O fato é que não existe escola ou ensino neutros. Da perspectiva pedagógica, é um falso dilema. Há escolas conscientes e que buscam mitigar esses vieses políticos, dissuadindo o proselitismo e estimulando o pluralismo, e escolas hipócritas, que buscam eliminar o pluralismo e conferir ao proselitismo ares de neutralidade, como na minha infância.
+ Leandro Narloch: Esquerda precisa dar resposta consistente ao Escola sem Partido
Da perspectiva jurídica, a discussão da Escola sem Partido não faz nenhum sentido. A Constituição já resolveu o problema. A educação deve visar o “pleno desenvolvimento da pessoa, seu preparo para o exercício da cidadania e sua qualificação para o trabalho”, devendo pautar-se pelos princípios como a “igualdade de acesso”, a “liberdade de ensinar e apreender”, o “pluralismo de ideias”, a “valorização dos profissionais de ensino”, a “gestão democrática” e a “garantia do padrão de qualidade”. Logo, não há espaço pedagógico ou jurídico para que o Congresso Nacional aprove legislação que restrinja a liberdade de professores e alunos. Se o fizer, caberá ao Supremo declarar inconstitucional a medida.

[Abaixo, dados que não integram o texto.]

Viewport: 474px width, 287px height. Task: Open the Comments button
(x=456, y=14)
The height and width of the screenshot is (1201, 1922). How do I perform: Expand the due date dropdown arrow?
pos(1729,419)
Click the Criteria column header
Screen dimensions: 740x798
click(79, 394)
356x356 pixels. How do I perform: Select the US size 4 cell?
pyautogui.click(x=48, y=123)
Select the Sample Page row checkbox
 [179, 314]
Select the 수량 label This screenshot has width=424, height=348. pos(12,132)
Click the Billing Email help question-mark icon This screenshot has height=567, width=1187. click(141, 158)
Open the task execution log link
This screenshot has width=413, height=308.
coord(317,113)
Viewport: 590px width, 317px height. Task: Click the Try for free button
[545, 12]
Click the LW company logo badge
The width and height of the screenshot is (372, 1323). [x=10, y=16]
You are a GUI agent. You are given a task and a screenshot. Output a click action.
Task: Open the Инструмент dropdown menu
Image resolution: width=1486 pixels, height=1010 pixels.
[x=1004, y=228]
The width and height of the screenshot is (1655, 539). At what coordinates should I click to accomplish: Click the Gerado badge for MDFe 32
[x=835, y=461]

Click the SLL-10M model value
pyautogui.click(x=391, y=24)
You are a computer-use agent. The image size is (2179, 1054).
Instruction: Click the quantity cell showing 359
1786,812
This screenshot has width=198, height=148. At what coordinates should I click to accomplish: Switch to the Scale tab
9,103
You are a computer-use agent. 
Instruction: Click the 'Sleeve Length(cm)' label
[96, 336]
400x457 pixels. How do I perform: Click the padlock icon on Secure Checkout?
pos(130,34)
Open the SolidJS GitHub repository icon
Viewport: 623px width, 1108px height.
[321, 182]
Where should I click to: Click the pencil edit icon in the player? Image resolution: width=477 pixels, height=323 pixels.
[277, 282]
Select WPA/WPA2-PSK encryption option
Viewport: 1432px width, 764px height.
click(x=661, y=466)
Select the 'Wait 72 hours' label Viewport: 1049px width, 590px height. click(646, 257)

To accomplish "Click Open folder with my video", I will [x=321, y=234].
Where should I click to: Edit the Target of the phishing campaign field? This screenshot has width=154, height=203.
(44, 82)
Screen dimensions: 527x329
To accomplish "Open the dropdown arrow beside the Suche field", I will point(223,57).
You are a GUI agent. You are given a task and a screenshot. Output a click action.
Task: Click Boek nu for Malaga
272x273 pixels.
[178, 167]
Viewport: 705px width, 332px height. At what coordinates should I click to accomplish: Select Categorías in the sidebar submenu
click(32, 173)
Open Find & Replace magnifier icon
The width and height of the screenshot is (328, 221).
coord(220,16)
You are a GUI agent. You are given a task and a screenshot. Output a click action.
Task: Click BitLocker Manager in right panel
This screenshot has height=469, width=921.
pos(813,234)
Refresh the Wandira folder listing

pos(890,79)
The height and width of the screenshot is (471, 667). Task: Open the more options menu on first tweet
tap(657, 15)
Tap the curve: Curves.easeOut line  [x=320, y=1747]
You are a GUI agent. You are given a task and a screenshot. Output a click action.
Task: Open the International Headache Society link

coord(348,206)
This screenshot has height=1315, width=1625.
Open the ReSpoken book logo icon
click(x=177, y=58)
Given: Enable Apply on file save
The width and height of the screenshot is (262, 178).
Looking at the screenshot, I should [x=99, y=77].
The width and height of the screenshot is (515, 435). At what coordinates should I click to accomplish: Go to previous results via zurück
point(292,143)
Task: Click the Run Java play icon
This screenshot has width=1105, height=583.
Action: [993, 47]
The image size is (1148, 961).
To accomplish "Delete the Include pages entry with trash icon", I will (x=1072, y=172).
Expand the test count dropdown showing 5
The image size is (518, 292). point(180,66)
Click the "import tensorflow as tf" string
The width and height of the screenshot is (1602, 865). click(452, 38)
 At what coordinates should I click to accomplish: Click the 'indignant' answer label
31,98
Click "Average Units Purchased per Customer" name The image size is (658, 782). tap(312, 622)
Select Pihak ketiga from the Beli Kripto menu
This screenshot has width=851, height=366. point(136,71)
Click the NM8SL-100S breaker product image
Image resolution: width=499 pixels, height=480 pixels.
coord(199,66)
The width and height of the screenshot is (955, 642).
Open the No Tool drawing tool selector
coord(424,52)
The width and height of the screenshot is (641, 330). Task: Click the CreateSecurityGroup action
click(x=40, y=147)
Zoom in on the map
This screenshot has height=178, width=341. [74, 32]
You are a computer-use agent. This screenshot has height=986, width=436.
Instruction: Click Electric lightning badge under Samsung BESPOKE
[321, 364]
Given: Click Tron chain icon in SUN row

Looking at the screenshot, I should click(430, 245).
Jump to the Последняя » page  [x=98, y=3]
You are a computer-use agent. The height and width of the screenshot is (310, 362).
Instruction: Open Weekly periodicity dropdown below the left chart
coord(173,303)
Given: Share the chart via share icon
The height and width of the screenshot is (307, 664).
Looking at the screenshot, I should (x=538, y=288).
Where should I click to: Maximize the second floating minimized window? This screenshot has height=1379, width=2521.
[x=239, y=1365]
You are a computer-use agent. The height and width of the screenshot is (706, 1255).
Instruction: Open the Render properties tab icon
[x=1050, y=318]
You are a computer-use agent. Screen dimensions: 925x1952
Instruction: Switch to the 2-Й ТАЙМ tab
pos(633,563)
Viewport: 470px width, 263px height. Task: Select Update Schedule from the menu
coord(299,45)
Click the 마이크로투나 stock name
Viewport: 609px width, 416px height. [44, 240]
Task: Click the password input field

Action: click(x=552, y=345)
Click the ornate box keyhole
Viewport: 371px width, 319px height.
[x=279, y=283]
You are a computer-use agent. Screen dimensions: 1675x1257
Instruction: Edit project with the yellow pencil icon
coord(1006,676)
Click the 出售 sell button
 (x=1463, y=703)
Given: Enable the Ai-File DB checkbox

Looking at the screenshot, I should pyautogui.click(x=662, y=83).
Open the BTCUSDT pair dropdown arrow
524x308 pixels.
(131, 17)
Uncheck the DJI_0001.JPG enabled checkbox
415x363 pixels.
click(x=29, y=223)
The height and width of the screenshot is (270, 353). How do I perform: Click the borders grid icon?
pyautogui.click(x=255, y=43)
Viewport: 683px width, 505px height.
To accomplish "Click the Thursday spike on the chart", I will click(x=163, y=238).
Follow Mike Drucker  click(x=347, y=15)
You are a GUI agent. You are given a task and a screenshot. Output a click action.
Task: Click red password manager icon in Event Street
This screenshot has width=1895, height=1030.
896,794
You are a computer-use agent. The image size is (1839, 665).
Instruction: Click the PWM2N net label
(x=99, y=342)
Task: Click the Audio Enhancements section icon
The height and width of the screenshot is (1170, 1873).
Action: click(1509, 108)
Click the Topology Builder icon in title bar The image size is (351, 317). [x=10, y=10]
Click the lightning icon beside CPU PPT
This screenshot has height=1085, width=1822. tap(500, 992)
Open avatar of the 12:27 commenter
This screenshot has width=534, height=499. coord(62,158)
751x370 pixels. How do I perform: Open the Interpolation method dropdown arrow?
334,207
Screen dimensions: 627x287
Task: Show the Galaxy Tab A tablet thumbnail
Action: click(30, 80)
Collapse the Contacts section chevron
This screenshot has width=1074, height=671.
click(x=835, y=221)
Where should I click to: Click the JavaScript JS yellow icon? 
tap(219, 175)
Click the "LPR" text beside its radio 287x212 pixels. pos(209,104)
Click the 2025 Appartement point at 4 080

Ao invés de gastar tempo e energia em uma discussão estéril como a da Escola sem Partido, o parlamento, que aprovou a Base Nacional Comum Curricular para a educação, deveria juntar os que são do partido a favor da escola para assegurar a implementação desta importante legislação, de forma a garantir um verdadeiro avanço no padrão de qualidade do ensino a que os nossos jovens têm direito e que será essencial para o desenvolvimento do Brasil.